**SUPPLIED TEXT**
-- START --

Instead, on March 22, 2000, at 6:00 p.m., Metro's counsel hand-delivered to plaintiff's counsel, Mark J. Rachman, a verification of the answers to interrogatories along with Metro's response to the plaintiff's document request. See Reply Declaration of Marc J. Rachman in Further Support of Motion for Sanctions ("April Reply Decl."), filed April 20, 2001 (docket # 9), at ¶ 3. Metro's counsel told Mr. Rachman that the responses had been "made and collated almost a month ago," although this had not previously been communicated to Mr. Rachman so that his sanctions motion could have been obviated. Id. ¶ 5. Mr. Rachman alleged that the document 2 responses were in fact insufficient in that they did not comply with Fed.R.Civ.P. 34(b)'s requirement that they be produced either as they are kept in the ordinary course of business or organized to correspond with the categories of the document request. Id. ¶ 6.

On January 25, 2001, District Judge Whitman Knapp granted Worldcom's unopposed motion for sanctions and entered a default judgment against Metro. See Order dated April 30, 2001 (docket # 10). On April 2, 2001, Metro's counsel wrote to Judge Knapp stating that he had served discovery responses on plaintiff on March 22, 2000, and asserting that he had had the "distinct impression" that the plaintiff's motion was therefore "moot." In a letter dated April 4, 2001, Worldcom's counsel, Mr. Rachman, asserted that he had specifically told Metro's counsel that his motion was not being withdrawn and that Metro's counsel in fact informed Mr. Rachman at that time that he would be filing opposition papers. In a letter dated April 13, 2001, Metro's counsel re-asserted that he was under the impression that the motion had been withdrawn. On April 30, 2001, Judge Knapp issued an order vacating the judgment of default and referred the case to the undersigned for all pre-trial purposes (docket # 17).

The June 25 Order

On June 25, 2001, the parties appeared before this Court for a case management conference. Because of the extraordinary delay in the resolution of this case, the Court impressed upon the parties the need to complete any remaining discovery quickly. After consulting with the parties as to the remaining discovery sought and a reasonable timetable for concluding any such discovery, the Court issued a Pretrial Order that included the following provisions:

1. The defendant shall file its answer, including any counterclaims, no later than June 29, 2001. The failure to file on such date will result in preclusion of the counterclaims.
2. On or before June 29, 2001, the defendant shall serve any discovery request seeking calculation of damages and the identities of persons with knowledge of the claims in this action.
3. The plaintiff shall respond to the requests enumerated in ¶ 2 above on or before July 20, 2001.
4. On or before July 20, 2001, the defendant shall identify in writing each document produced in response to Plaintiff's First Request for Production of Documents to Defendant, dated September 9, 1999.

-- END --

**TASK INSTRUCTIONS**
Carry on the court's account of the Worldcom and Metro discovery dispute, starting right after its final sentence.

**INFORMATION SUPPLIED**

-- START --

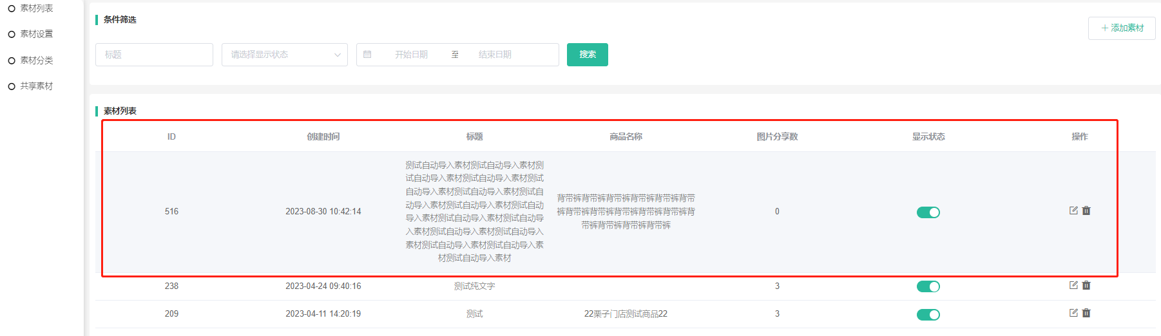This screenshot has width=1161, height=336.
Task: Toggle display status for ID 516
Action: [928, 212]
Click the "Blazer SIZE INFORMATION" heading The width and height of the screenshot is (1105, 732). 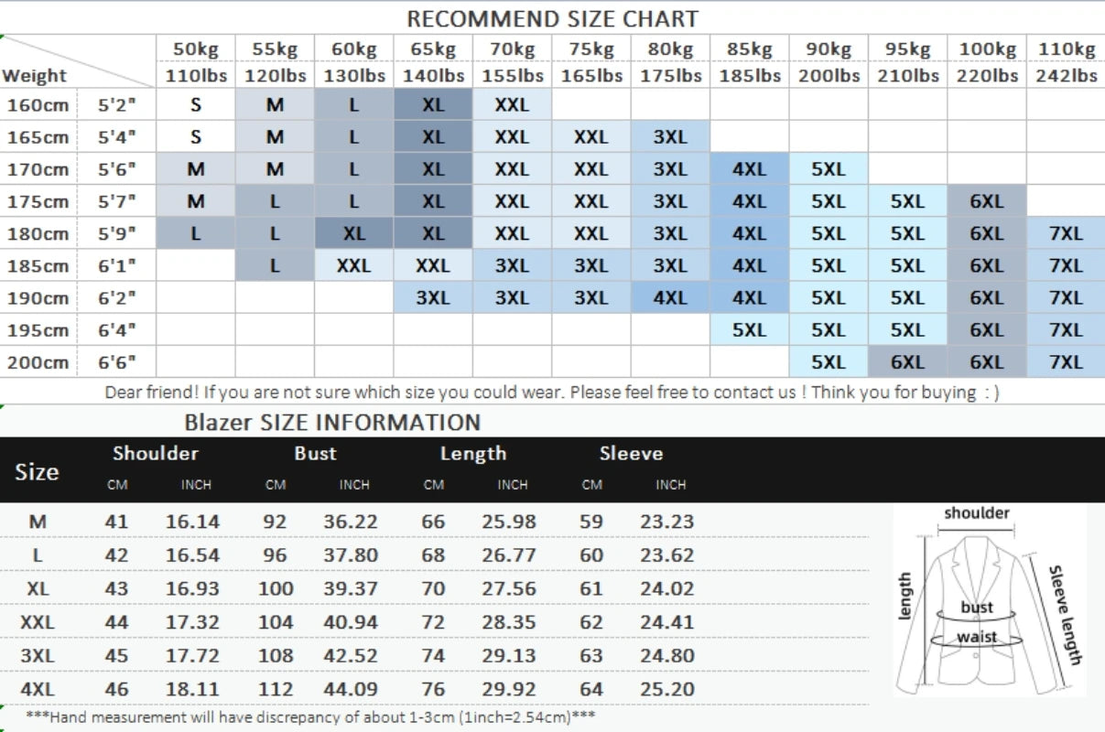(x=332, y=423)
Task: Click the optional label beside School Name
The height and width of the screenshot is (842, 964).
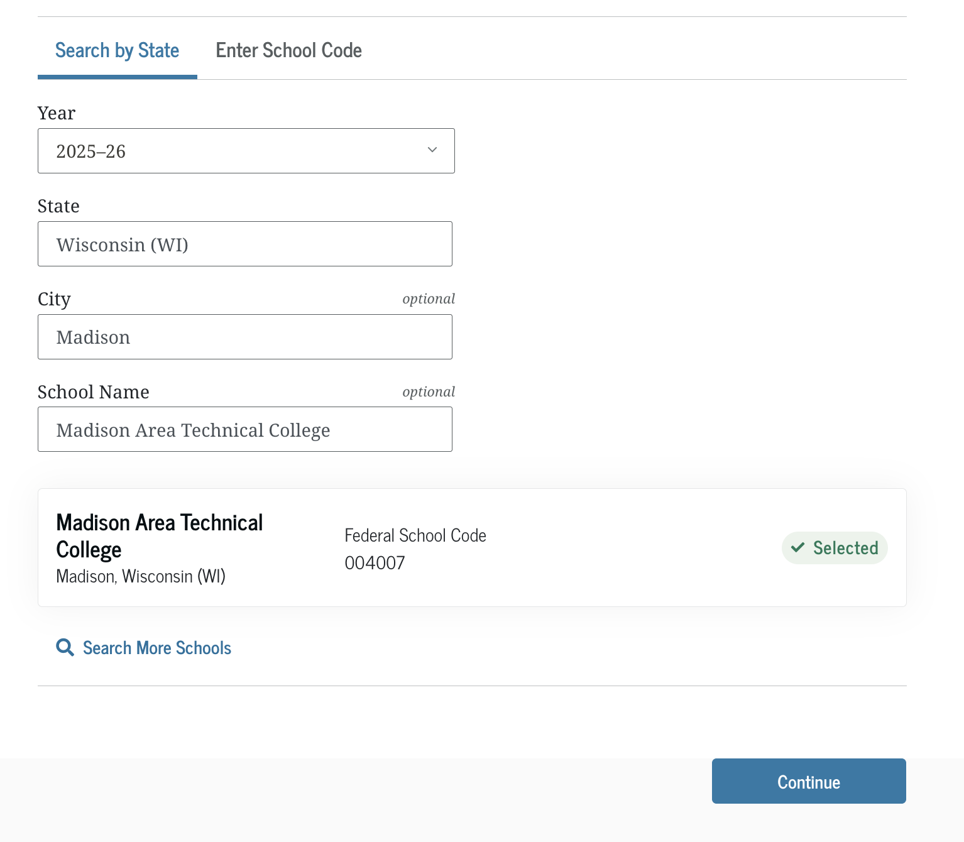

-- END --

**RESPONSE TO THIS TASK**
This identification shall be accomplished by the defendant submitting a response that quotes each of plaintiff's document requests and under each request lists every document that was produced in response to that request. Each document shall be identified by (1) name of sender, if any; (2) name of recipient, if any; (3) date of the document; (4) title of document, if any; and (4) any other information that clearly identifies the document.
In the alternative, the defendant may resubmit the responsive documents with each document number-stamped. Under each request, the defendant may list the number-stamped page number of every document that was produced in response. Such listing shall follow the quotation of the appropriate document request.
5. Disclosures of the identities and reports of independent experts, if any, as required by Rule 26(a)(2) will be made by July 20, 2001.
6. All pretrial discovery shall be completed by August 17, 2001.

Order filed June 25, 2001 (docket # 21), at 1-2. The Order further provided:

Failure to comply with the terms of this Order may result in sanctions. Any application for an extension of the time limitations herein must be made as soon as the cause for the extension becomes known to the party making the application. The application also must state the position of all other parties on the proposed extension and must show good cause therefor not foreseeable as of the date of this Order. Any application not in compliance with this paragraph will be denied.

Id., ¶ 9.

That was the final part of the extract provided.